__Dataset rows__:

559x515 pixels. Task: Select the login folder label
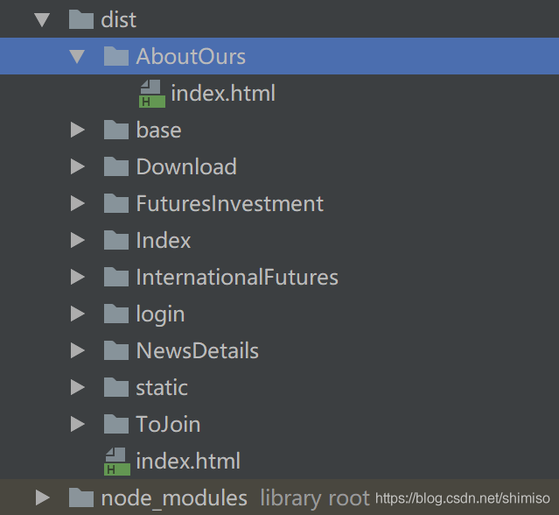point(160,314)
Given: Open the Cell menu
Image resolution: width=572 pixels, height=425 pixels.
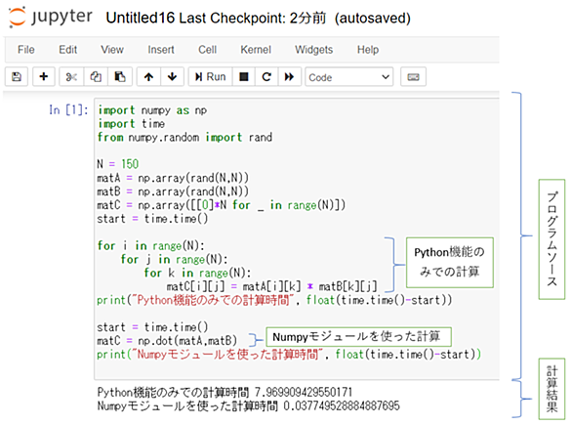Looking at the screenshot, I should [208, 50].
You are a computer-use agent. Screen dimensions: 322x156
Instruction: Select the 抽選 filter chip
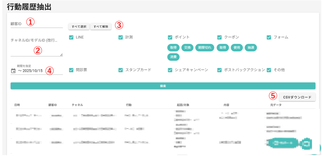coord(251,48)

__Set problem__:
Return each line of the material above word for word, leaving out the pictures.

__Solution below__:
559x515 pixels. Task: Select the login folder label
point(160,314)
Given: Open the Cell menu
Image resolution: width=572 pixels, height=425 pixels.
Looking at the screenshot, I should [208, 50].
You are a computer-use agent. Screen dimensions: 322x156
Instruction: Select the 抽選 filter chip
coord(251,48)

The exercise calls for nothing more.